> **TASKS TO PERFORM**
• 1. Answer these about the PyTorch-to-TensorRT tutorial:
(a) About how much faster inference than the baseline model can TensorRT deliver?
(b) How does the tutorial describe Deci's SuperGradients?
(c) What example file name is given for the model saved to the Deci platform?
• 2. Extend the PyTorch-to-TensorRT tutorial with the text that follows its final sentence.

> **PROVIDED PASSAGE**
====================
How to Convert a Model from PyTorch to TensorRT and Deploy in 10 Minutes

an image representing neural connections

This post explains how to convert a model from PyTorch to TensorRT in just 10 minutes. It’s simple and you don’t need any prior knowledge.

Why Should You Convert from PyTorch to TensorRT?

TensorRT is a machine learning framework for NVIDIA’s GPUs. It is built on CUDA, NVIDIA’s parallel programming model. When applied, it can deliver around 4 to 5 times faster inference than the baseline model.

In this tutorial, converting a model from PyTorch to TensorRT involves the following general steps:

1. Build a PyTorch model by doing any of the two options:

  • Train a model in PyTorch
  • Get a pre-trained model from the PyTorch ModelZoo, other model repository, or directly from Deci’s SuperGradients, an open-source PyTorch-based deep learning training library.

2. Convert the PyTorch model to ONNX.

3. Convert from ONNX to TensorRT.

Steps 1 and 2 are general and can be accomplished with relative ease. When we get to Step 3, we’ll show you how to get through it easily using the Deci platform. 

Conversion the Fast Way Using the Deci Platform 

Deci developed an end-to-end platform that enables AI developers to build, optimize, and deploy blazing-fast deep learning models on any hardware. The Deci platform offers faster performance, better accuracy, shorter development times, powerful optimization features, a visual dashboard for benchmarking and comparing models, and easy deployment.

Using the Deci Platform for Fast Conversion to TensorRT

We’ll start by converting our PyTorch model to ONNX model. This can be done in minutes using less than 10 lines of code.

Once you have the ONNX model ready, our next step is to save the model to the Deci platform, for example “resnet50_dynamic.onnx”.
====================
> **DATA LINES**
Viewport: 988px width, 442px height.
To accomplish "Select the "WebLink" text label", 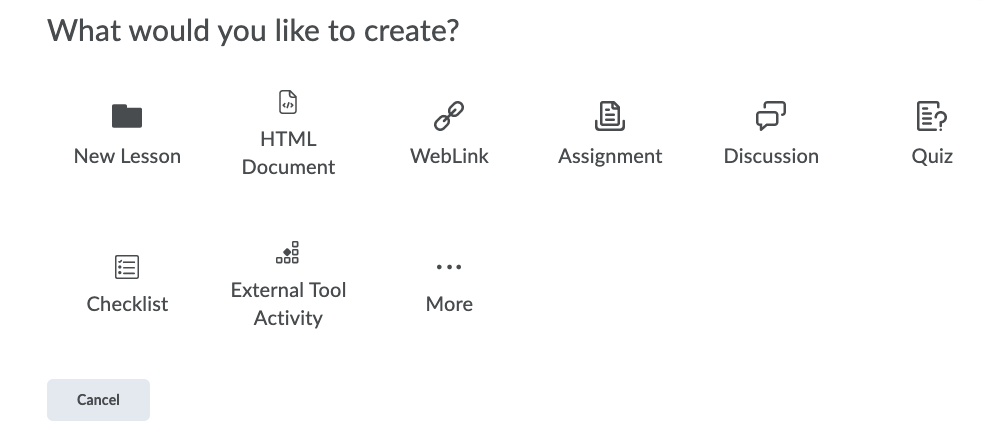I will click(x=449, y=156).
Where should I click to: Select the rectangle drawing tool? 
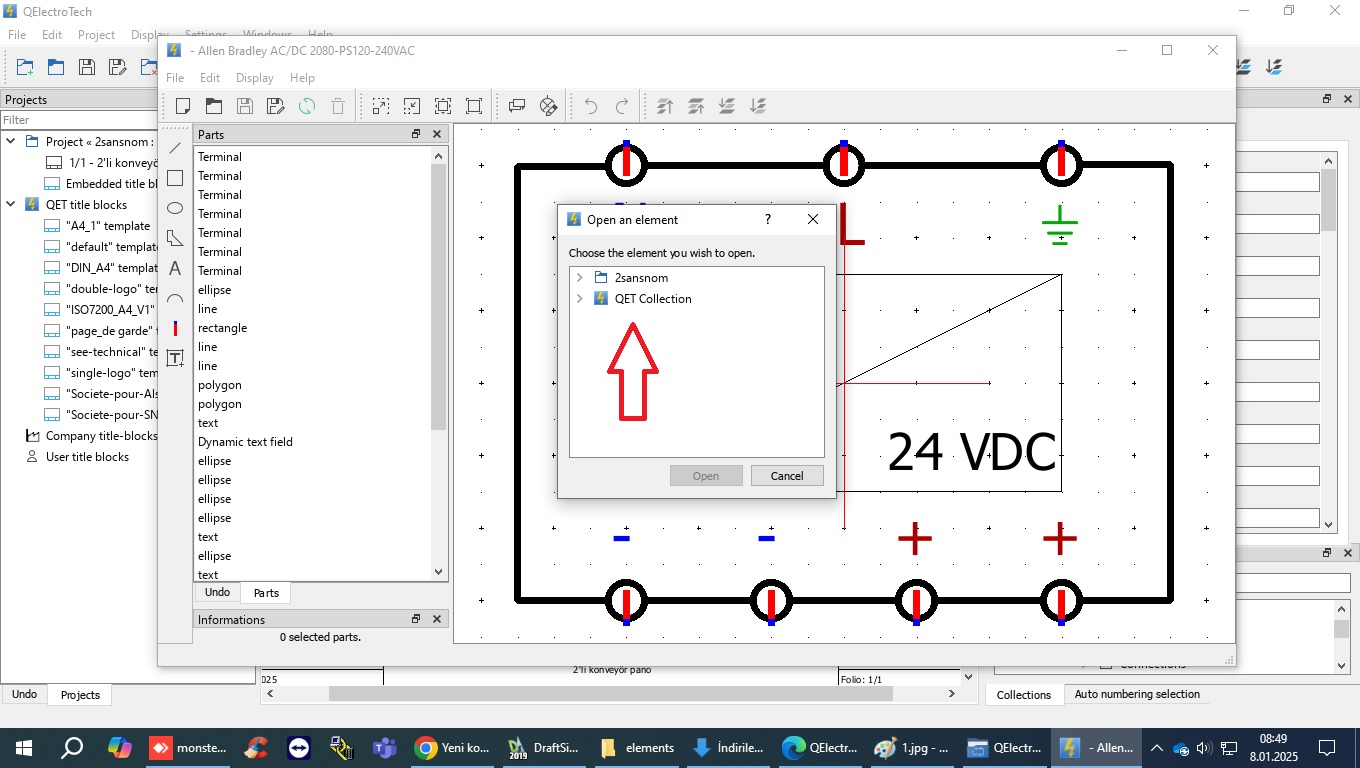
====================
> **THE RESULTS**
• 1.
(a) Around 4 to 5 times faster.
(b) An open-source PyTorch-based deep learning training library.
(c) "resnet50_dynamic.onnx"

• 2.
Now it’s time to upload the model to the Deci platform.

Sign in to the platform, or sign up if you haven’t yet done that. Once you log in, go to the lab section and click “New Model”.

Deci Platform - New Model

In the form displayed, fill in the model name, description, type of task (e.g., in our case it is a classification task), hardware on which the model is to be optimized, inference batch_size, framework (ONNX), and input dimension for the model. Finally, give the path to the model and click “Done” to upload the model.

Deci Platform - Connect new model

The model is now uploaded onto the platform.

Uploaded model to the Deci platform

Once the model is uploaded, you can optimize it by selecting the model from the list and clicking “Optimize”. You should see a pop-up like the one shown here.

Optimize Model - Deci Platform
Start Optimization - Deci Platform - convert model from pytorch to tensorrt

Make sure the correct model name is selected from the dropdown, choose the target hardware and batch_size, and click “Next”.

We’ll set the quantization level as 16 bit and click “Start Optimization”.

A progress bar indicates that it should take just a few minutes to optimize for the target hardware.

Conversion in progress - Pytorch to Tensorrt

A new model appears in the list with a TRT8 tag, indicating that it is optimized for the latest TensorRT version – 8.

conversion completed - pytorch to tensorrt

One excellent feature of the Deci platform is the option to compare both models using different metrics, such as latency, throughput, memory consumption, or model size.

The Deci platform also makes it easy to compare performance to the original baseline model. We can compare multiple versions of the same model using any of the available metrics.

Comparing model versions with the Deci Platform

The table below summarizes the optimization results and proves that the optimized TensorRT model is better at inference in every way.

Optimization results - PyTorch to TensorRT

Now that the conversion and optimization are completed you can easily deploy the model by leveraging additional capabilities that are available on the Deci platform.

To deploy the model simply click “Deploy” at the top right corner.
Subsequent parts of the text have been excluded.